The Congress, however, has said it would approach the apex court to reconsider the plea against passage of the legislation as a Money Bill.

So, what is a Money Bill?

According to Article 110 in the Constitution Of India, a Bill shall be deemed to be a Money Bill if it contains provisions dealing with all or any of the following matters, namely:

(a) the imposition, abolition, remission, alteration or regulation of any tax;

(b) the regulation of the borrowing of money or the giving of any guarantee by the Government of India, or the amendment of the law with respect to any financial obligations undertaken or to be undertaken by the Government of India;

(c) the custody of the Consolidated Fund or the Contingency Fund of India, the payment of money into or the withdrawal of money from any such Fund;

(d) the appropriation of money out of the Consolidated Fund of India;

(e) the declaring of any expenditure to be expenditure charged on the Consolidated Fund of India or the increasing of the amount of any such expenditure;

(f) the receipt of money on account of the Consolidated Fund of India or the public account of India or the custody or issue of such money or the audit of the accounts of the Union or of a State; or

(g) any matter incidental to any of the matters specified in subclause (a) to (f)

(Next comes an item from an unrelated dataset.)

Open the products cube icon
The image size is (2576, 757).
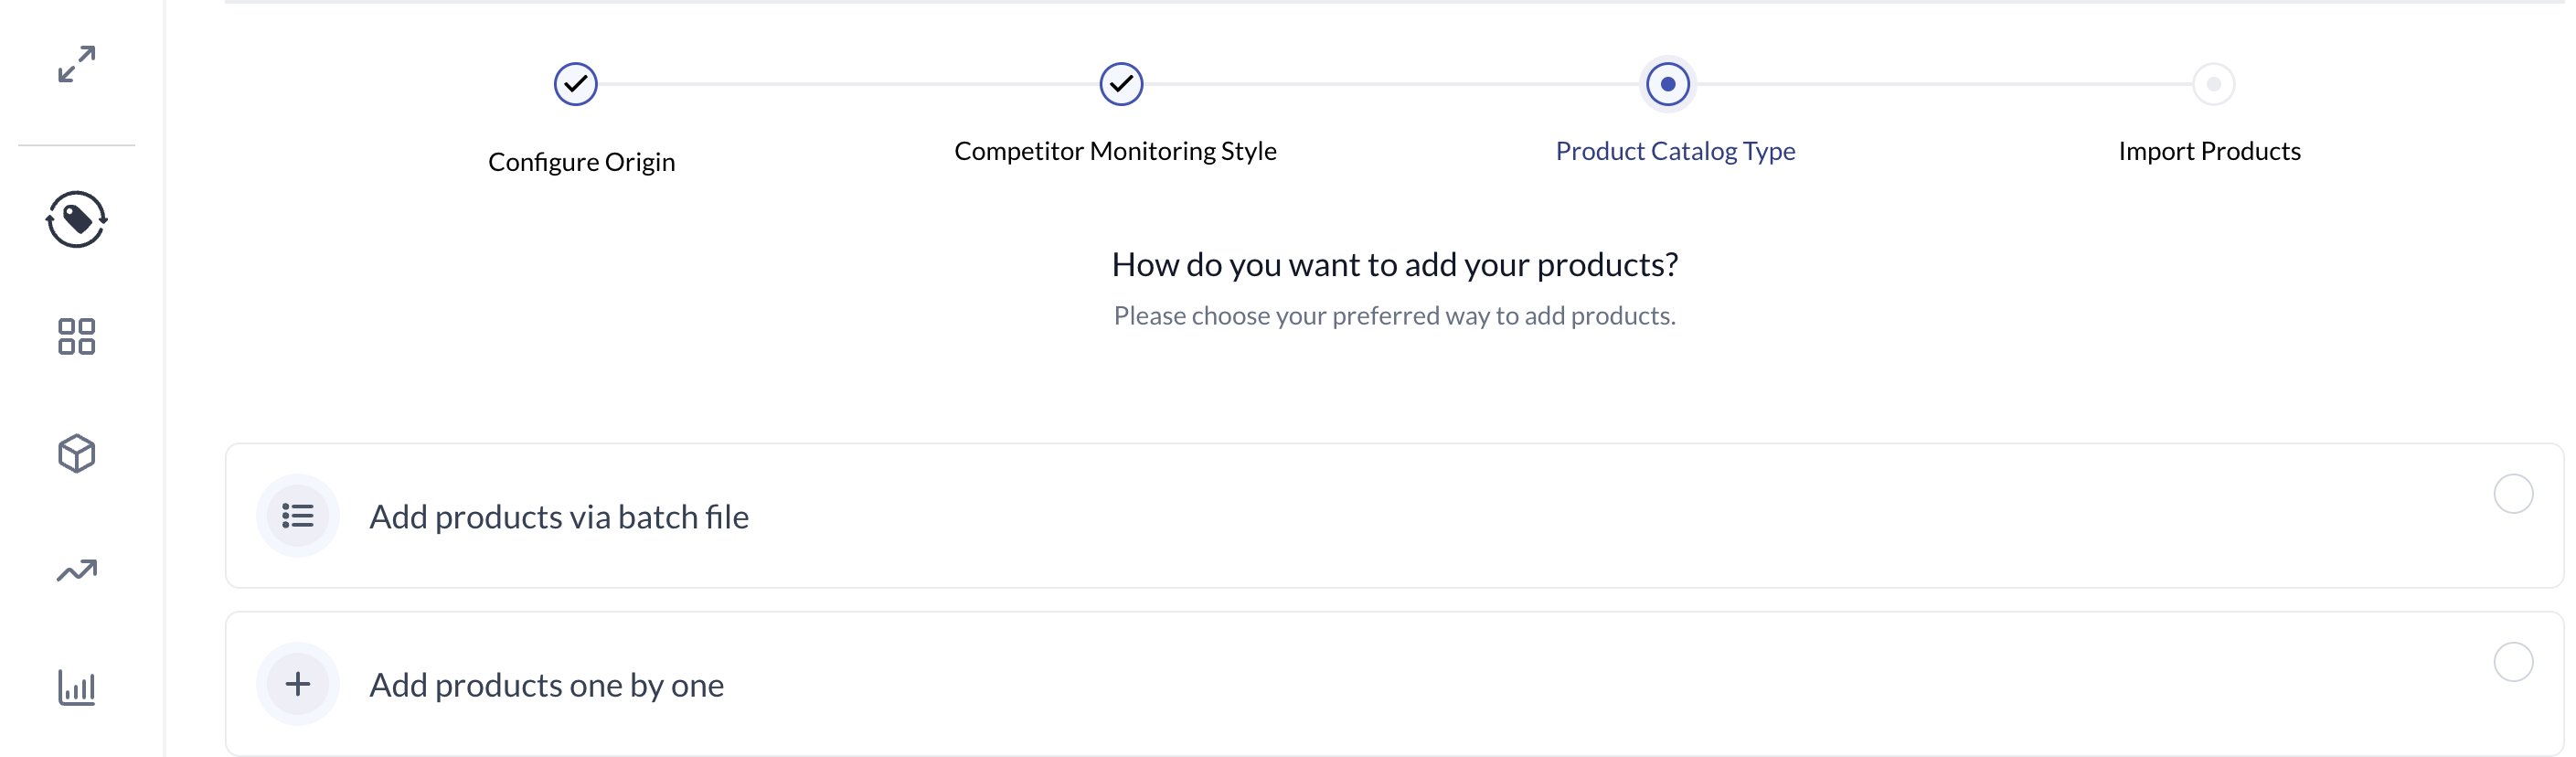(x=77, y=454)
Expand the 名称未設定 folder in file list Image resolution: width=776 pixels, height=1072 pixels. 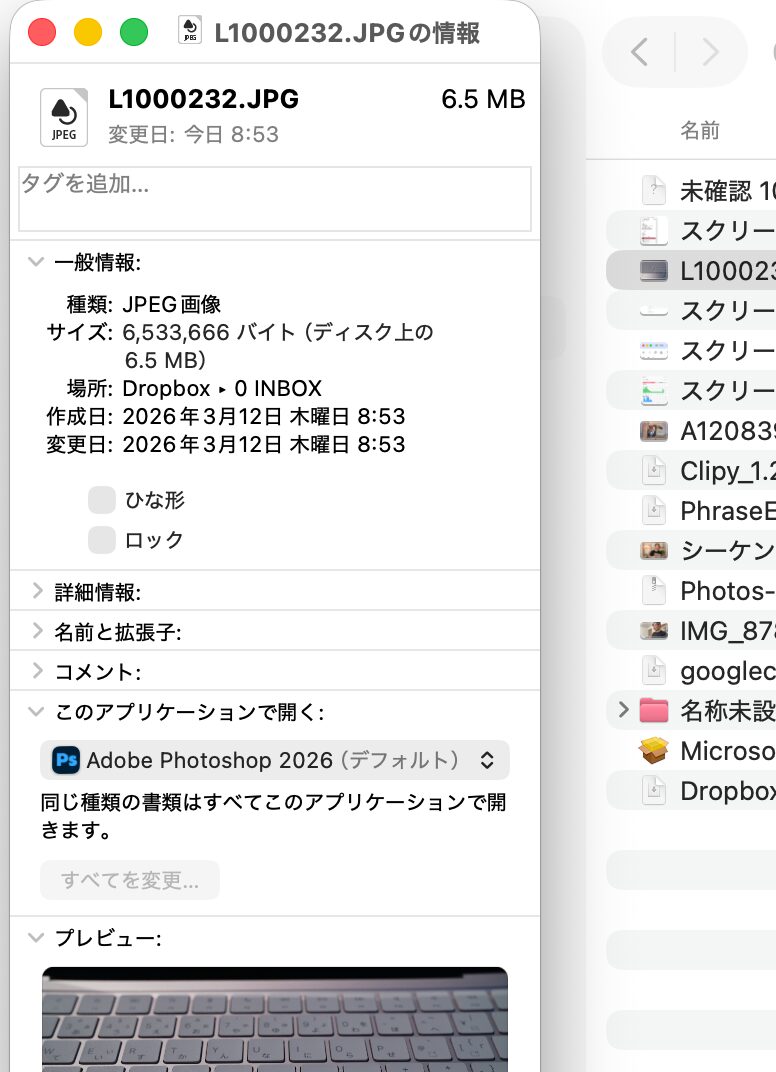point(623,711)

(2) A Bill shall not be deemed to be a Money Bill by reason only that it provides for the imposition of fines or other pecuniary penalties, or for the demand or payment of fees for licences or fees for services rendered, or by reason that it provides for the imposition, abolition, remission, alteration or regulation of any tax by any local authority or body for local purposes.

(3) If any question arises whether a Bill is a Money Bill or not, the decision of the Speaker of the House of the People thereon shall be final.

How is a Money Bill passed?

A Money Bill can be introduced in Lok Sabha only.

Rajya Sabha is required to return a Money Bill passed by Lok Sabha within fourteen days from the date of its receipt. The period of fourteen days is computed from the date of receipt of the Bill in the Rajya Sabha Secretariat and not from the date on which it is laid on the Table of Rajya Sabha.

If a Money Bill is returned by the Rajya Sabha without any recommendation, it is presented to the President for assent.

If a Money Bill is returned by Rajya Sabha with recommendations, it is laid on the Table of Lok Sabha again. Any Minister in the case of a government bill or any member in the case of a private member’s bill after giving two days notice, or with the consent of the Speaker without notice, move that the amendments recommended by Rajya Sabha be taken into consideration.

After the motion is carried, the amendments are put to vote. If Lok Sabha accepts the amendment recommended by Rajya Sabha, the Money Bill is deemed to have been passed by both Houses with the amendments recommended by Rajya Sabha and accepted by Lok Sabha.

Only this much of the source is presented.